**Task brief**
Could you set down every record below exactly as it appears?
== Segment start ==
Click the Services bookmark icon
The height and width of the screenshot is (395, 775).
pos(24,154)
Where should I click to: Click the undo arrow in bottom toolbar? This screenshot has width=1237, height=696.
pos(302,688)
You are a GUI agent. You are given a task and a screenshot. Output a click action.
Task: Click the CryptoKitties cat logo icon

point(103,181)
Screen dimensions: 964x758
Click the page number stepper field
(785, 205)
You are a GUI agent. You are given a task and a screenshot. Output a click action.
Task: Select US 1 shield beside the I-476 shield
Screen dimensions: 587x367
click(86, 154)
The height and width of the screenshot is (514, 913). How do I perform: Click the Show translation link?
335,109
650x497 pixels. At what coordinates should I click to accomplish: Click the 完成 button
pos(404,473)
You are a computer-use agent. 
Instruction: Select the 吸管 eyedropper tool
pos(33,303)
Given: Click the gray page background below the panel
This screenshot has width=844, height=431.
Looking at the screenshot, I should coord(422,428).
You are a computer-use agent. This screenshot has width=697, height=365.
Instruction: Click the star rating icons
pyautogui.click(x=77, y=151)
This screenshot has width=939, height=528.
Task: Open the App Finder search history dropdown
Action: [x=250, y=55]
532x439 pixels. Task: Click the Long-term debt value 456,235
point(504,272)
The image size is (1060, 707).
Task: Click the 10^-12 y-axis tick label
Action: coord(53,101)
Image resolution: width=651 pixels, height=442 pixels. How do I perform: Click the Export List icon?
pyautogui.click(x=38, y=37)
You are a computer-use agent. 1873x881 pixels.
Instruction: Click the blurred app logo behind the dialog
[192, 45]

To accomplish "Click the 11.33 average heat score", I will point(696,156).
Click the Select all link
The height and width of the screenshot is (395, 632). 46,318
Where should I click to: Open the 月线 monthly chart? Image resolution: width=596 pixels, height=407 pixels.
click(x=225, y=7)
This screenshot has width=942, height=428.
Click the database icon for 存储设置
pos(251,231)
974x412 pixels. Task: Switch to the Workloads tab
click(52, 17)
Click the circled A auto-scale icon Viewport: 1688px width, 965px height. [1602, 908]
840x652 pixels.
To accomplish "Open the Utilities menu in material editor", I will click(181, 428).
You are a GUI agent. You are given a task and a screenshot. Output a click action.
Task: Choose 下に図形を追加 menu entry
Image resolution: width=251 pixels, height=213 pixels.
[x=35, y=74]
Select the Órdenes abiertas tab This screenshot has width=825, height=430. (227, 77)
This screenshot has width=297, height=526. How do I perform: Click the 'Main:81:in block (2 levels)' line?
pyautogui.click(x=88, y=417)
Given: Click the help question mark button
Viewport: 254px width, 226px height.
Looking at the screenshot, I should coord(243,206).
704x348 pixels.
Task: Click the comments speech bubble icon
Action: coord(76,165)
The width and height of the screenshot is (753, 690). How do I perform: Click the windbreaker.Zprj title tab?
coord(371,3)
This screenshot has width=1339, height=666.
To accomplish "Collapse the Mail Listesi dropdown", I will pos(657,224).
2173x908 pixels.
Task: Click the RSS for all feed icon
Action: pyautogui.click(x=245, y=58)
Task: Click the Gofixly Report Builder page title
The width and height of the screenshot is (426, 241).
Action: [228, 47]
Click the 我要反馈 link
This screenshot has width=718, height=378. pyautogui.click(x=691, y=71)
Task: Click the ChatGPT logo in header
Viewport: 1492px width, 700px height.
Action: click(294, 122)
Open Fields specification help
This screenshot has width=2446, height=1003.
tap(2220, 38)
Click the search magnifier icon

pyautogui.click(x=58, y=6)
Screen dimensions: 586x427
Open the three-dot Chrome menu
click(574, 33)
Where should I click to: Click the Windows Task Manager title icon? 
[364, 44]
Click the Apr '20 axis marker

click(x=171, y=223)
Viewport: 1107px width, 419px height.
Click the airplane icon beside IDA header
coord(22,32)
== Segment end ==
**Answer section**
Click the Services bookmark icon
The height and width of the screenshot is (395, 775).
pos(24,154)
Where should I click to: Click the undo arrow in bottom toolbar? This screenshot has width=1237, height=696.
pos(302,688)
You are a GUI agent. You are given a task and a screenshot. Output a click action.
Task: Click the CryptoKitties cat logo icon

point(103,181)
Screen dimensions: 964x758
Click the page number stepper field
(785, 205)
You are a GUI agent. You are given a task and a screenshot. Output a click action.
Task: Select US 1 shield beside the I-476 shield
Screen dimensions: 587x367
click(86, 154)
The height and width of the screenshot is (514, 913). How do I perform: Click the Show translation link?
335,109
650x497 pixels. At what coordinates should I click to accomplish: Click the 完成 button
pos(404,473)
You are a computer-use agent. 
Instruction: Select the 吸管 eyedropper tool
pos(33,303)
Given: Click the gray page background below the panel
This screenshot has width=844, height=431.
Looking at the screenshot, I should coord(422,428).
You are a computer-use agent. This screenshot has width=697, height=365.
Instruction: Click the star rating icons
pyautogui.click(x=77, y=151)
This screenshot has width=939, height=528.
Task: Open the App Finder search history dropdown
Action: [x=250, y=55]
532x439 pixels. Task: Click the Long-term debt value 456,235
point(504,272)
The image size is (1060, 707).
Task: Click the 10^-12 y-axis tick label
Action: coord(53,101)
Image resolution: width=651 pixels, height=442 pixels. How do I perform: Click the Export List icon?
pyautogui.click(x=38, y=37)
You are a computer-use agent. 1873x881 pixels.
Instruction: Click the blurred app logo behind the dialog
[192, 45]

To accomplish "Click the 11.33 average heat score", I will point(696,156).
Click the Select all link
The height and width of the screenshot is (395, 632). 46,318
Where should I click to: Open the 月线 monthly chart? Image resolution: width=596 pixels, height=407 pixels.
click(x=225, y=7)
This screenshot has width=942, height=428.
Click the database icon for 存储设置
pos(251,231)
974x412 pixels. Task: Switch to the Workloads tab
click(52, 17)
Click the circled A auto-scale icon Viewport: 1688px width, 965px height. [1602, 908]
840x652 pixels.
To accomplish "Open the Utilities menu in material editor", I will click(181, 428).
You are a GUI agent. You are given a task and a screenshot. Output a click action.
Task: Choose 下に図形を追加 menu entry
Image resolution: width=251 pixels, height=213 pixels.
[x=35, y=74]
Select the Órdenes abiertas tab This screenshot has width=825, height=430. (227, 77)
This screenshot has width=297, height=526. How do I perform: Click the 'Main:81:in block (2 levels)' line?
pyautogui.click(x=88, y=417)
Given: Click the help question mark button
Viewport: 254px width, 226px height.
Looking at the screenshot, I should coord(243,206).
704x348 pixels.
Task: Click the comments speech bubble icon
Action: coord(76,165)
The width and height of the screenshot is (753, 690). How do I perform: Click the windbreaker.Zprj title tab?
coord(371,3)
This screenshot has width=1339, height=666.
To accomplish "Collapse the Mail Listesi dropdown", I will pos(657,224).
2173x908 pixels.
Task: Click the RSS for all feed icon
Action: pyautogui.click(x=245, y=58)
Task: Click the Gofixly Report Builder page title
The width and height of the screenshot is (426, 241).
Action: [228, 47]
Click the 我要反馈 link
This screenshot has width=718, height=378. pyautogui.click(x=691, y=71)
Task: Click the ChatGPT logo in header
Viewport: 1492px width, 700px height.
Action: click(294, 122)
Open Fields specification help
This screenshot has width=2446, height=1003.
tap(2220, 38)
Click the search magnifier icon

pyautogui.click(x=58, y=6)
Screen dimensions: 586x427
Open the three-dot Chrome menu
click(574, 33)
Where should I click to: Click the Windows Task Manager title icon? 
[364, 44]
Click the Apr '20 axis marker

click(x=171, y=223)
Viewport: 1107px width, 419px height.
Click the airplane icon beside IDA header
coord(22,32)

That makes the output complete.